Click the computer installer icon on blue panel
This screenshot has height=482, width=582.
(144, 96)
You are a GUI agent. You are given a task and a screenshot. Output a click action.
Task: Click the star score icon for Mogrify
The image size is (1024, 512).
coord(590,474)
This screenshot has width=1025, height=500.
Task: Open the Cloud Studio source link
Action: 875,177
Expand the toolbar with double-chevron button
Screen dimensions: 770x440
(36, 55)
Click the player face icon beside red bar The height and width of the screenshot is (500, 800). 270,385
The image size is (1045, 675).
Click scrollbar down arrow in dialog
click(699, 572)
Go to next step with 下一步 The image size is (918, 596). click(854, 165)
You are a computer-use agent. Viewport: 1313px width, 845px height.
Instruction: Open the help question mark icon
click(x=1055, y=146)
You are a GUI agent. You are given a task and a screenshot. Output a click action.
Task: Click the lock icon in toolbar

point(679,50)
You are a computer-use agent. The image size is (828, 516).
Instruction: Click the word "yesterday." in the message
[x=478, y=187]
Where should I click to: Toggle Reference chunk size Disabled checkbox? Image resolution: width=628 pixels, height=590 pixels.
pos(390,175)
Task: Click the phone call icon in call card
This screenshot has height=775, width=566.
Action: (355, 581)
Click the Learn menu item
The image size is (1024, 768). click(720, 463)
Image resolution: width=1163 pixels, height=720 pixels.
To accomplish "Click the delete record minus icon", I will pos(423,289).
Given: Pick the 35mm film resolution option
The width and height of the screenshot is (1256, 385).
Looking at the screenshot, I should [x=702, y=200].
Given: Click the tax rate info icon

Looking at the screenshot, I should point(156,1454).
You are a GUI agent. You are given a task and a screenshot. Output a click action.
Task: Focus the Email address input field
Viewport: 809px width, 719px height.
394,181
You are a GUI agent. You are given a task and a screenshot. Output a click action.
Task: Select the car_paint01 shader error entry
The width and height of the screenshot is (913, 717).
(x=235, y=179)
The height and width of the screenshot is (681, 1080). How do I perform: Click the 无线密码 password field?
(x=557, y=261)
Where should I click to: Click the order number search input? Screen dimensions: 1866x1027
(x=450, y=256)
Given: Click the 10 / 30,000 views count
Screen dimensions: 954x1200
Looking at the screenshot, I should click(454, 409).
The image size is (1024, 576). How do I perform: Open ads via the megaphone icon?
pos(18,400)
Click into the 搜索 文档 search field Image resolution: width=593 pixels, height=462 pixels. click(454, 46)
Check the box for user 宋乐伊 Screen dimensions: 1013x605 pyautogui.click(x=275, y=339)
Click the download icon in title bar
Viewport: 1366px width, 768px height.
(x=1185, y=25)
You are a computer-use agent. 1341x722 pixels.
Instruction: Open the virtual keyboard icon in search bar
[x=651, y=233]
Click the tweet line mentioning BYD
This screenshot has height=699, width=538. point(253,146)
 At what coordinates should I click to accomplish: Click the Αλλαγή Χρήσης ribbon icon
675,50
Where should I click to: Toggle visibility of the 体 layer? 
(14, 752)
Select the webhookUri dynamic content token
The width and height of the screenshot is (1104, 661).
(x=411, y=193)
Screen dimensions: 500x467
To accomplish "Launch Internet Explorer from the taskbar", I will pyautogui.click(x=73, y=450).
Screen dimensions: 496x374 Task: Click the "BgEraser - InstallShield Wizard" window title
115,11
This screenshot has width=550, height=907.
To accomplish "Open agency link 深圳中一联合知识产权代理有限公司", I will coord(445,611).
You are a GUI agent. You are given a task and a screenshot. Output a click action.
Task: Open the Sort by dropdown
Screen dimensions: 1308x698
===
Work required: Which of the lines above include the word "pyautogui"? Copy each of them.

Solution to this exercise:
Check the box for user 宋乐伊 Screen dimensions: 1013x605 pyautogui.click(x=275, y=339)
To accomplish "Launch Internet Explorer from the taskbar", I will pyautogui.click(x=73, y=450).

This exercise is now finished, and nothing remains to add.